Short task → Reproduce the records verbatim from the line containing "This screenshot has height=1456, width=819." through the line containing "conjunctiva icon is", including both of those lines. Give nothing else.

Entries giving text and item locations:
══════════
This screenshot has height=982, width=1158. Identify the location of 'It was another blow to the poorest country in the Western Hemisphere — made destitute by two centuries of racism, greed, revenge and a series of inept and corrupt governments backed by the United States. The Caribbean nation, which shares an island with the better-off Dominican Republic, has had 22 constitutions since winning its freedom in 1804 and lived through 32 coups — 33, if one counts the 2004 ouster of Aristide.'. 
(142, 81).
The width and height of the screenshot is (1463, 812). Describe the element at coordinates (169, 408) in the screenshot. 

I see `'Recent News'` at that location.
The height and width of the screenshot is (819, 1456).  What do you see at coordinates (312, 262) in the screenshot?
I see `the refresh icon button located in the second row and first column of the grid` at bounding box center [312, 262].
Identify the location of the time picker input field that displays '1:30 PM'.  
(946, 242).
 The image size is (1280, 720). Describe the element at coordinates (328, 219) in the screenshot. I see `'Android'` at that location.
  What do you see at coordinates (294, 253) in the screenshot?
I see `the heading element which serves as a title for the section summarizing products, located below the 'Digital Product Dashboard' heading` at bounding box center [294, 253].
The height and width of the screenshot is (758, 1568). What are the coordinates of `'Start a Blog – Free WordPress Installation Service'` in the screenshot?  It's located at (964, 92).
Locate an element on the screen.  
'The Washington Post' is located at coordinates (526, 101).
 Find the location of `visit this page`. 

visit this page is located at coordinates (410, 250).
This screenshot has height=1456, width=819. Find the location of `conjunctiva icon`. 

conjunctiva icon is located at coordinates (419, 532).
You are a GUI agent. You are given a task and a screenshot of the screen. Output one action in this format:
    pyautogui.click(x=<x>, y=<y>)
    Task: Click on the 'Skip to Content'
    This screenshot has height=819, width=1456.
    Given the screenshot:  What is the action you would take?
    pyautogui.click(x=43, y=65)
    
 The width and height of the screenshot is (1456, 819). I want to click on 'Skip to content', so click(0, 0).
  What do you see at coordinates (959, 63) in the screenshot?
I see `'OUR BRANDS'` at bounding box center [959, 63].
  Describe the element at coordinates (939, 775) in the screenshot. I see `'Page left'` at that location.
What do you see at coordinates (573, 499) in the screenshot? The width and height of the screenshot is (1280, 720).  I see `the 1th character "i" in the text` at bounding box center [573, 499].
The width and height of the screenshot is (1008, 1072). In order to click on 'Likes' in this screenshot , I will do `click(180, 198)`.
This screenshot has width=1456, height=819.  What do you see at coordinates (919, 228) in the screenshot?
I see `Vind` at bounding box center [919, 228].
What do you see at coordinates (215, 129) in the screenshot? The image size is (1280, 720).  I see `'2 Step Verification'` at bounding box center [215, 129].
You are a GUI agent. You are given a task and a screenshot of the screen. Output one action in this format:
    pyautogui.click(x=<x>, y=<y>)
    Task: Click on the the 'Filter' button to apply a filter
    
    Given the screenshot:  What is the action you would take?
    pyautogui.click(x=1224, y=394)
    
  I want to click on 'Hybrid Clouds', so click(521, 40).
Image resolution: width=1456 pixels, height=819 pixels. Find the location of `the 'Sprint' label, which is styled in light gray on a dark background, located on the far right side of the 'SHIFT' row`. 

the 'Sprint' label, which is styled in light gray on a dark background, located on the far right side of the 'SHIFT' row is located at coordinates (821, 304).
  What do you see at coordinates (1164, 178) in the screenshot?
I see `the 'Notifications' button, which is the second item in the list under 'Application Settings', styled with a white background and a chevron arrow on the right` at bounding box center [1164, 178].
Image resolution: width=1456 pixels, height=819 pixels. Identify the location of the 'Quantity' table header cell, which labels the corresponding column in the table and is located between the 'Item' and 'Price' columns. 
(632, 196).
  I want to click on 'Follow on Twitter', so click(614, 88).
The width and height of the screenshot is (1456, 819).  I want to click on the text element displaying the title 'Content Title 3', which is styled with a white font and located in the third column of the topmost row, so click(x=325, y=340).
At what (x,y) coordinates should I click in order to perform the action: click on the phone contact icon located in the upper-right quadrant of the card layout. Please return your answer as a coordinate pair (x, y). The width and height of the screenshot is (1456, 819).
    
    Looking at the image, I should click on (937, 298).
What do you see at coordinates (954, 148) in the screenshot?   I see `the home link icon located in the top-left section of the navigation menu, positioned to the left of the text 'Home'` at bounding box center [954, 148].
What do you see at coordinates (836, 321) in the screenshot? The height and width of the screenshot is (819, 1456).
══════════
Output of the exercise →
This screenshot has height=1456, width=819. Find the location of `conjunctiva icon`. 

conjunctiva icon is located at coordinates (419, 532).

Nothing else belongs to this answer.